Bacteria have a bad reputation. They shouldn’t, say the members of the TU/e iGEM team. With a little help, bacteria can be amazingly beneficial to us. And that’s exactly what they want to contribute to with their iGEM project.

iGEM is an acronym for International Genetically Engineered Machine. It’s a competition for students where they are challenged to add new and useful characteristics to single-celled organisms (like bacteria) by employing the latest techniques from synthetic biology. This year, 245 student teams from around the world have registered for the competition.

On the initiative of the Institute for Complex Molecular Systems (ICMS), TU/e has entered the iGEM competition for the third time this year. “The first team had created a type of LED screen made from luminous yeast cells”, says Anke Boschman, who’s this year’s ‘head lab’. “And last year, the team designed a bacterium that finds tumors in the human body to secrete a protein that shows up on MRIs.”

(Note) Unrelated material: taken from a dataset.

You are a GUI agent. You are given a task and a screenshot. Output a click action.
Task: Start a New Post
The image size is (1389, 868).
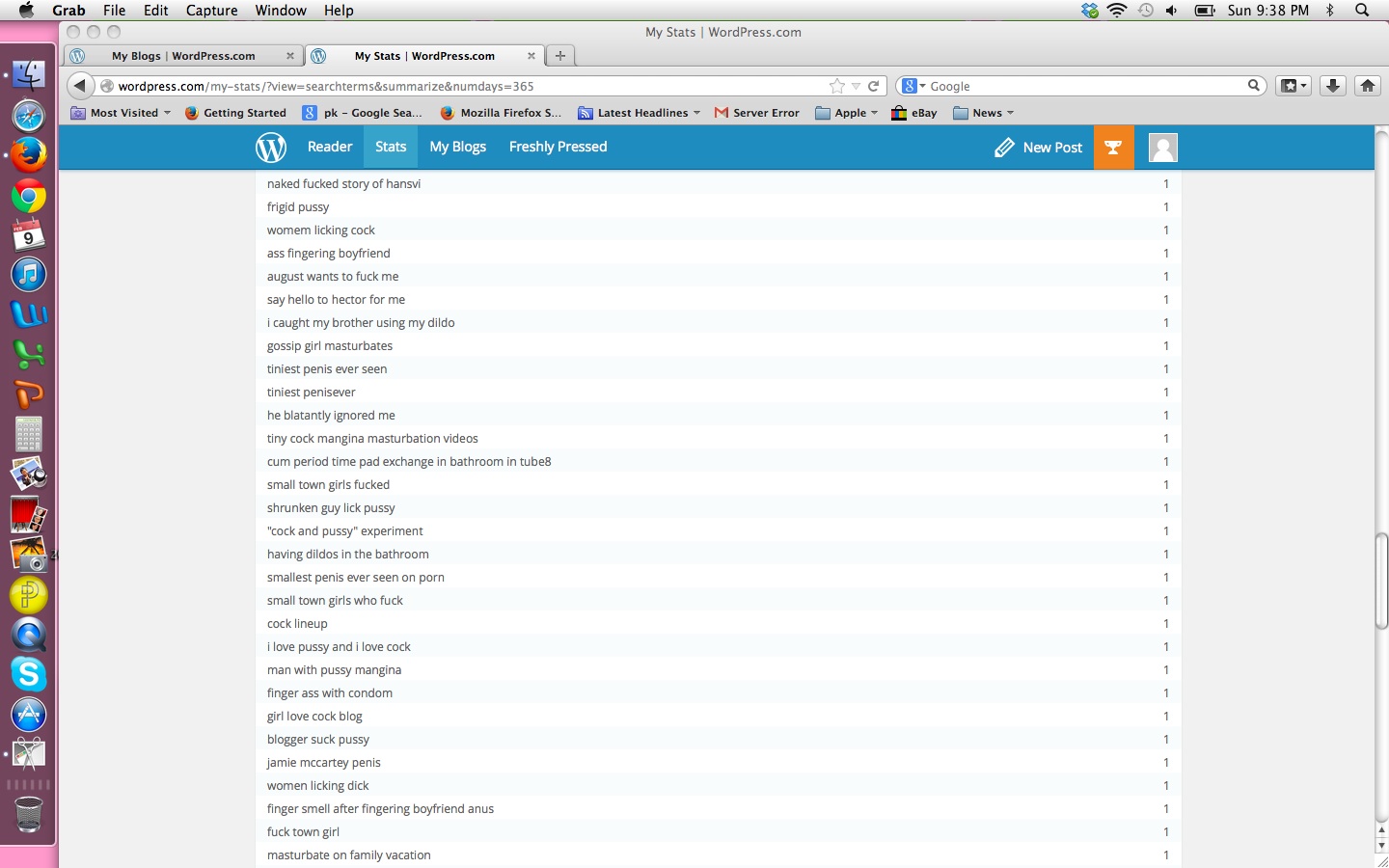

A coating can make the bacterium resistant to hostile environments

Still, since iGEM is a student competition, mostly the teams only demonstrate their ideas should work in theory. After all, you can’t just inject the human body with bacteria, because they generate an immune response, which can result in nasty symptoms and/or the premature demise of the well-meaning bacteria.

The current iGEM team has searched for a solution to the latter problem, says Boschman. “Of course, it’s a shame last year’s wonderful idea can’t be implemented, because the bacteria will die. So, we wanted to try and find a way to create a coating that makes the bacterium resistant to hostile environments.”

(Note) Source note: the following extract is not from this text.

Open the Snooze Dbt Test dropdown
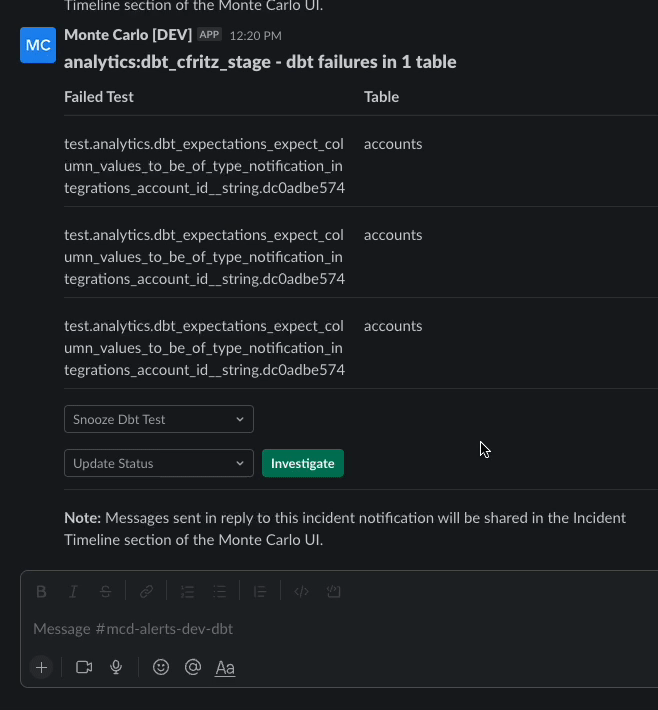Viewport: 658px width, 710px height. (159, 419)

Although initially they had decided on a coating that was to make E. coli invisible to the human immune system (a stealth bacterium), they soon moved on to a somewhat broader approach, ‘head modeling’ Glenn Cremers explains. “Bacteria and the human body are a tricky combination, which is why we decided to use a more general method: attaching molecules to the outer membrane (the ‘skin’, TJ) of the bacterium.”

The bacterium receives a protein jacket with hooks for molecules to attach themselves to

Their work has resulted in a ‘universal click system’ that enables all kinds of molecules to attach to the bacterium. Think of it as a protein jacket with hooks for the functional molecules to attach themselves to. The idea is that different kinds of molecules can be attached to the jacked easily, depending on what it’s needed for – a stealth jacket for in the human body, or a layer of catalysts for biochemical reactors, for example. “We’ve taken the first step towards creating a functional coating”, says Boschman. She says it’s up to others, within or outside TU/e, to further develop the idea.

Although neither the click chemistry nor the idea of coated bacteria is a new find, yet their combination is. According to supervisor dr.ir. Tom de Greef, the iGEM project might just lead to an interesting scientific publication. “There are plans to set up a few bachelor exam projects to that end.” He admired the dedication of the team members. “They really took the plunge and their efforts have resulted in something you can expect from fifth-year students, whereas they started the project in their second year and didn’t have any previous lab experience.” The only thing he regrets is that the team consisted of Biochemical Engineering students exclusively. “Next year, I’d love to see students from other departments join the team as well, just like our competition.”

In case their idea isn’t picked up within TU/e, then it might at next year’s iGEM: future contestants are free to use three proteins (two membrane proteins and an enzyme) created by the TU/e team. These so-called BioBricks will be included in the biological toolkit from which all iGEM teams are free to order items.